### STATED PROBLEM
Copy out the records below, substituting "Where do I click to" for every "Where should I click to" and leaving everything else unchanged.

### RECORDED INFORMATION
#####

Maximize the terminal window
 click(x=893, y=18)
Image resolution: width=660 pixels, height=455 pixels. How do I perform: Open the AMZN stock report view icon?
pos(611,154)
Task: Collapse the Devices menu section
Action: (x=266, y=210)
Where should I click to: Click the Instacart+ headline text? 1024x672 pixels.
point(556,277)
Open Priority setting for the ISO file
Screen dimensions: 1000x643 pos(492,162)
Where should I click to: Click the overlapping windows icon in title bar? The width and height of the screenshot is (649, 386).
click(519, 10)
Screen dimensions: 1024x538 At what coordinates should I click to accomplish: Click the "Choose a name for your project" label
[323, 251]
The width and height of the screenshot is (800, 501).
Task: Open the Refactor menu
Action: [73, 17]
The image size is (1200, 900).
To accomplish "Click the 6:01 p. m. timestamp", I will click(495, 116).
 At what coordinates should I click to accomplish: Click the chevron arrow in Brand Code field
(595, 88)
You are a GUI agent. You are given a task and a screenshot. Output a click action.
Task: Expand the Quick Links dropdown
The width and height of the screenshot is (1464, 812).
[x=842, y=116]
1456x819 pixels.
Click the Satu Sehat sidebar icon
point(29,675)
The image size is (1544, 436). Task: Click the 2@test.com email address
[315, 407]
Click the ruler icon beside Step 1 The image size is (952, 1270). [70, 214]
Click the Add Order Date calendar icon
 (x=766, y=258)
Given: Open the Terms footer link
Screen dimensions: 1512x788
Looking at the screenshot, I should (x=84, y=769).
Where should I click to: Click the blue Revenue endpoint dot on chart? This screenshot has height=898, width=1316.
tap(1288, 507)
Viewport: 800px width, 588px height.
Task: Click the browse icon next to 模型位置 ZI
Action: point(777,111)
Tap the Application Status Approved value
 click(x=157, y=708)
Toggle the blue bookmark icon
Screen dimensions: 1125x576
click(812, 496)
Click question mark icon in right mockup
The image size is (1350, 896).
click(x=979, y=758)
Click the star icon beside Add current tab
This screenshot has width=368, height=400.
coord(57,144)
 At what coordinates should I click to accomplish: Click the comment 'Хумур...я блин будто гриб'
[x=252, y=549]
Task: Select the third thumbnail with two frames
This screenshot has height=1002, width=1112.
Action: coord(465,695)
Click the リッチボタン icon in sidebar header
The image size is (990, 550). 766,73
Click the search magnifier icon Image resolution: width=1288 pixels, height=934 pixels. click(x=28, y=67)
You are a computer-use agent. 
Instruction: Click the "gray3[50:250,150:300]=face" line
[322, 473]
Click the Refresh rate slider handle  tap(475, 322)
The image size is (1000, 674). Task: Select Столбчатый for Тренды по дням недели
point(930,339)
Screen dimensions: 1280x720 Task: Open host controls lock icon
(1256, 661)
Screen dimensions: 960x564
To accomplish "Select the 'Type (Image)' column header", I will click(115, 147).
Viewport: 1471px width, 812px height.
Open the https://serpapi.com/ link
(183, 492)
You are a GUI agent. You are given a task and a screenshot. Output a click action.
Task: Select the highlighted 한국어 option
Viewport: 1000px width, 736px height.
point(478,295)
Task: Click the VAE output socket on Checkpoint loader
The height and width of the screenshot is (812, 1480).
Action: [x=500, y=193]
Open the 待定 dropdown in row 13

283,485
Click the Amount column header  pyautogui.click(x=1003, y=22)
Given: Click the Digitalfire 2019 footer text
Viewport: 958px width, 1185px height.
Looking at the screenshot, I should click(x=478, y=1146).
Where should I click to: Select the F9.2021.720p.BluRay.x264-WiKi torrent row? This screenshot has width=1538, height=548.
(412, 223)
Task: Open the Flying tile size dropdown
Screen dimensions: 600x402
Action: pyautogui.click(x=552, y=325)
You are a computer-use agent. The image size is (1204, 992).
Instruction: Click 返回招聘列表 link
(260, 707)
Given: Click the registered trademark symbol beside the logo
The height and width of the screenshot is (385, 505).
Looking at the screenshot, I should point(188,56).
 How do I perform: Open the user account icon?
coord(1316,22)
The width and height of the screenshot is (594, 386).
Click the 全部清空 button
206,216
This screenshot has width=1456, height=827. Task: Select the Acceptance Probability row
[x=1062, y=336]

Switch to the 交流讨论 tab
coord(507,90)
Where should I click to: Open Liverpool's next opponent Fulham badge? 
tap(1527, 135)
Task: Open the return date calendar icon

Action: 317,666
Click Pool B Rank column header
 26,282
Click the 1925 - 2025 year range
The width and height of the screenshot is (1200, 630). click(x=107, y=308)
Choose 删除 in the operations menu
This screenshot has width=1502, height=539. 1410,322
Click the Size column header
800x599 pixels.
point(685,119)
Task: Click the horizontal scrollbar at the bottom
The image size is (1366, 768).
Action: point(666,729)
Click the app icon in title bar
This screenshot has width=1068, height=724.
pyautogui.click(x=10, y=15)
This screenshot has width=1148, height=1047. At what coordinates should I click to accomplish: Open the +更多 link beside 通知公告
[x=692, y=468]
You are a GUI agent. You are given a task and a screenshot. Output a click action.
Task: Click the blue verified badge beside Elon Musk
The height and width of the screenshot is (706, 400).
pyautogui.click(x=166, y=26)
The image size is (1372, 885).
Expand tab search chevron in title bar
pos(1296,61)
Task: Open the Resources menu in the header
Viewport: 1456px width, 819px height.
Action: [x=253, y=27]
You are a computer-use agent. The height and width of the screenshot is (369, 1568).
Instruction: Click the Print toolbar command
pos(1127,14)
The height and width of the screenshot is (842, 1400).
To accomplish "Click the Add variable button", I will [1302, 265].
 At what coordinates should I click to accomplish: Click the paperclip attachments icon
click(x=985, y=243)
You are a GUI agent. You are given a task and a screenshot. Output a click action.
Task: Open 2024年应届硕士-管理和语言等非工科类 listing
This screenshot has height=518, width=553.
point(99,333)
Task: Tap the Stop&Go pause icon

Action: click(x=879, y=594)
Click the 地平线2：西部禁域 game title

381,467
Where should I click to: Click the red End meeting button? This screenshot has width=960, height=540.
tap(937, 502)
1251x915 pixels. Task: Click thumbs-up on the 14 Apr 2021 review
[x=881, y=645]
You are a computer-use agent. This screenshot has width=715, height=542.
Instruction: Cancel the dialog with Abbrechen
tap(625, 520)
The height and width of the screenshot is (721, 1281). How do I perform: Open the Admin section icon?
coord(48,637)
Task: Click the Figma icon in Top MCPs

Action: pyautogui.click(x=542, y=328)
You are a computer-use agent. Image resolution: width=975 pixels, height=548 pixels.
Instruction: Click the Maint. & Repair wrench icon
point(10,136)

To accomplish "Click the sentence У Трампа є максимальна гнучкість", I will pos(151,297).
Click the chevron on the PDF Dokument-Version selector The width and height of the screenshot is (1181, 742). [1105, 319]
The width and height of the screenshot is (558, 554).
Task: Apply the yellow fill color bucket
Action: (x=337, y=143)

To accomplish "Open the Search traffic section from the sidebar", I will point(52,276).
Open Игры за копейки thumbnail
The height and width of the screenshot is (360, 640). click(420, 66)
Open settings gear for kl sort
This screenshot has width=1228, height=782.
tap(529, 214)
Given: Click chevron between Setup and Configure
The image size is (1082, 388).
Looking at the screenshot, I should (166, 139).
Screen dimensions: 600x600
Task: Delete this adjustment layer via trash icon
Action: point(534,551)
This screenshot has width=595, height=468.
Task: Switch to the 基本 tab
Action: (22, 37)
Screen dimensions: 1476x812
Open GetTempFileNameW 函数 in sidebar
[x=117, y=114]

#####

### PROBLEM SOLUTION
Maximize the terminal window
 click(x=893, y=18)
Image resolution: width=660 pixels, height=455 pixels. How do I perform: Open the AMZN stock report view icon?
pos(611,154)
Task: Collapse the Devices menu section
Action: (x=266, y=210)
Where do I click to: Click the Instacart+ headline text? 1024x672 pixels.
point(556,277)
Open Priority setting for the ISO file
Screen dimensions: 1000x643 pos(492,162)
Where do I click to: Click the overlapping windows icon in title bar? The width and height of the screenshot is (649, 386).
click(519, 10)
Screen dimensions: 1024x538 At what coordinates should I click to accomplish: Click the "Choose a name for your project" label
[323, 251]
The width and height of the screenshot is (800, 501).
Task: Open the Refactor menu
Action: [73, 17]
The image size is (1200, 900).
To accomplish "Click the 6:01 p. m. timestamp", I will click(495, 116).
 At what coordinates should I click to accomplish: Click the chevron arrow in Brand Code field
(595, 88)
You are a GUI agent. You are given a task and a screenshot. Output a click action.
Task: Expand the Quick Links dropdown
The width and height of the screenshot is (1464, 812).
[x=842, y=116]
1456x819 pixels.
Click the Satu Sehat sidebar icon
point(29,675)
The image size is (1544, 436). Task: Click the 2@test.com email address
[315, 407]
Click the ruler icon beside Step 1 The image size is (952, 1270). [70, 214]
Click the Add Order Date calendar icon
 (x=766, y=258)
Given: Open the Terms footer link
Screen dimensions: 1512x788
Looking at the screenshot, I should (x=84, y=769).
Where do I click to: Click the blue Revenue endpoint dot on chart? This screenshot has height=898, width=1316.
tap(1288, 507)
Viewport: 800px width, 588px height.
Task: Click the browse icon next to 模型位置 ZI
Action: point(777,111)
Tap the Application Status Approved value
 click(x=157, y=708)
Toggle the blue bookmark icon
Screen dimensions: 1125x576
click(812, 496)
Click question mark icon in right mockup
The image size is (1350, 896).
click(x=979, y=758)
Click the star icon beside Add current tab
This screenshot has width=368, height=400.
coord(57,144)
 At what coordinates should I click to accomplish: Click the comment 'Хумур...я блин будто гриб'
[x=252, y=549]
Task: Select the third thumbnail with two frames
This screenshot has height=1002, width=1112.
Action: coord(465,695)
Click the リッチボタン icon in sidebar header
The image size is (990, 550). 766,73
Click the search magnifier icon Image resolution: width=1288 pixels, height=934 pixels. click(x=28, y=67)
You are a computer-use agent. 
Instruction: Click the "gray3[50:250,150:300]=face" line
[322, 473]
Click the Refresh rate slider handle  tap(475, 322)
The image size is (1000, 674). Task: Select Столбчатый for Тренды по дням недели
point(930,339)
Screen dimensions: 1280x720 Task: Open host controls lock icon
(1256, 661)
Screen dimensions: 960x564
To accomplish "Select the 'Type (Image)' column header", I will click(115, 147).
Viewport: 1471px width, 812px height.
Open the https://serpapi.com/ link
(183, 492)
You are a GUI agent. You are given a task and a screenshot. Output a click action.
Task: Select the highlighted 한국어 option
Viewport: 1000px width, 736px height.
point(478,295)
Task: Click the VAE output socket on Checkpoint loader
The height and width of the screenshot is (812, 1480).
Action: [x=500, y=193]
Open the 待定 dropdown in row 13

283,485
Click the Amount column header  pyautogui.click(x=1003, y=22)
Given: Click the Digitalfire 2019 footer text
Viewport: 958px width, 1185px height.
Looking at the screenshot, I should click(x=478, y=1146).
Where do I click to: Select the F9.2021.720p.BluRay.x264-WiKi torrent row? This screenshot has width=1538, height=548.
(412, 223)
Task: Open the Flying tile size dropdown
Screen dimensions: 600x402
Action: pyautogui.click(x=552, y=325)
You are a computer-use agent. The image size is (1204, 992).
Instruction: Click 返回招聘列表 link
(260, 707)
Given: Click the registered trademark symbol beside the logo
The height and width of the screenshot is (385, 505).
Looking at the screenshot, I should point(188,56).
 How do I perform: Open the user account icon?
coord(1316,22)
The width and height of the screenshot is (594, 386).
Click the 全部清空 button
206,216
This screenshot has width=1456, height=827. Task: Select the Acceptance Probability row
[x=1062, y=336]

Switch to the 交流讨论 tab
coord(507,90)
Where do I click to: Open Liverpool's next opponent Fulham badge? 
tap(1527, 135)
Task: Open the return date calendar icon

Action: 317,666
Click Pool B Rank column header
 26,282
Click the 1925 - 2025 year range
The width and height of the screenshot is (1200, 630). click(x=107, y=308)
Choose 删除 in the operations menu
This screenshot has width=1502, height=539. 1410,322
Click the Size column header
800x599 pixels.
point(685,119)
Task: Click the horizontal scrollbar at the bottom
The image size is (1366, 768).
Action: point(666,729)
Click the app icon in title bar
This screenshot has width=1068, height=724.
pyautogui.click(x=10, y=15)
This screenshot has width=1148, height=1047. At what coordinates should I click to accomplish: Open the +更多 link beside 通知公告
[x=692, y=468]
You are a GUI agent. You are given a task and a screenshot. Output a click action.
Task: Click the blue verified badge beside Elon Musk
The height and width of the screenshot is (706, 400).
pyautogui.click(x=166, y=26)
The image size is (1372, 885).
Expand tab search chevron in title bar
pos(1296,61)
Task: Open the Resources menu in the header
Viewport: 1456px width, 819px height.
Action: [x=253, y=27]
You are a computer-use agent. The height and width of the screenshot is (369, 1568).
Instruction: Click the Print toolbar command
pos(1127,14)
The height and width of the screenshot is (842, 1400).
To accomplish "Click the Add variable button", I will [1302, 265].
 At what coordinates should I click to accomplish: Click the paperclip attachments icon
click(x=985, y=243)
You are a GUI agent. You are given a task and a screenshot. Output a click action.
Task: Open 2024年应届硕士-管理和语言等非工科类 listing
This screenshot has height=518, width=553.
point(99,333)
Task: Tap the Stop&Go pause icon

Action: click(x=879, y=594)
Click the 地平线2：西部禁域 game title

381,467
Where do I click to: Click the red End meeting button? This screenshot has width=960, height=540.
tap(937, 502)
1251x915 pixels. Task: Click thumbs-up on the 14 Apr 2021 review
[x=881, y=645]
You are a computer-use agent. This screenshot has width=715, height=542.
Instruction: Cancel the dialog with Abbrechen
tap(625, 520)
The height and width of the screenshot is (721, 1281). How do I perform: Open the Admin section icon?
coord(48,637)
Task: Click the Figma icon in Top MCPs

Action: pyautogui.click(x=542, y=328)
You are a computer-use agent. Image resolution: width=975 pixels, height=548 pixels.
Instruction: Click the Maint. & Repair wrench icon
point(10,136)

To accomplish "Click the sentence У Трампа є максимальна гнучкість", I will pos(151,297).
Click the chevron on the PDF Dokument-Version selector The width and height of the screenshot is (1181, 742). [1105, 319]
The width and height of the screenshot is (558, 554).
Task: Apply the yellow fill color bucket
Action: (x=337, y=143)

To accomplish "Open the Search traffic section from the sidebar", I will point(52,276).
Open Игры за копейки thumbnail
The height and width of the screenshot is (360, 640). click(420, 66)
Open settings gear for kl sort
This screenshot has width=1228, height=782.
tap(529, 214)
Given: Click chevron between Setup and Configure
The image size is (1082, 388).
Looking at the screenshot, I should (166, 139).
Screen dimensions: 600x600
Task: Delete this adjustment layer via trash icon
Action: point(534,551)
This screenshot has width=595, height=468.
Task: Switch to the 基本 tab
Action: (22, 37)
Screen dimensions: 1476x812
Open GetTempFileNameW 函数 in sidebar
[x=117, y=114]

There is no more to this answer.